*** PAGE EXCERPT ***

# sundeala pin board/alternatives



## zeppfly (21 May 2010)

i was wondering if anybody has used this stuff?http://catalogue.chilterntimber.co.uk/category710625.html
i have two walls to completely cover and would prefer to do this with no framing, i have been told that its edges are very vulnerable is this true?
what is the prefered method of fixing direct to solid walls?
does it need to be covered for asthetic purposes?
can it be cleaned?
can it be painted?
any comments on this or alternatives would be greatly appreciated
thanks graeme


----------



## CNC Paul (21 May 2010)

Graeme,

I have made lots of notice boards using Sundela pinboard, I did try one without any covering but it looked very shabby in a shorty time. The best thing is to cover them with felt stuck with Copydex, but if you go down this route be carefull not to use too much Copydex as it soaks through the felt ( use a very fine notched spreader), then staple the edges on the back. Fixing the panels without a frame can be done by screwing the pinboard to a light timber frame before you apply the felt and mount on the wall with french cleats. I use http://www.bbrown.co.uk/Content.asp?ProdCatID=11 for the felt as they do 100's of colours.

Cleaning is out of the question as pinboard is absorbent.

It can be painted but it looks messy, because it is soft damage by a chair or other furniture at will soon look tatty, covering it in felt will extend its life.

If you don't want to use a frame you will need to plug a screw it to the wall or use the bodge method.... Gripfill


----------



## zeppfly (21 May 2010)

thanks paul,
that might just be enough to eliminate it from my search
at 600euro +vat +delivery for ten sheets it would need to hold its own in a busy enviroment for 5 years min, add to that the cost of covering with felt and i'm looking for alternatives.
is there anything available?
i had thought of gluing some sort of high density foam or rubber to a hardboard back? any thoughts?
thanks graeme


----------



## CNC Paul (21 May 2010)

***

## REQUIRED WORK
**a.** List every method CNC Paul gives in the pinboard thread for mounting the boards on a wall.
**b.** In the pinboard thread, which adhesive does CNC Paul recommend for sticking felt to the boards?

*** DATASET CONTENT ***

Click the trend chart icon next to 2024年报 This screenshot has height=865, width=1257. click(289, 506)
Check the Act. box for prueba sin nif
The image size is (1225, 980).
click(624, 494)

***

## WORKED ANSWERS
**a.**
- Screw the pinboard to a light timber frame before applying the felt, then mount it on the wall with French cleats.
- Plug and screw it directly to the wall.
- Stick it up with Gripfill (the "bodge method").

**b.** Copydex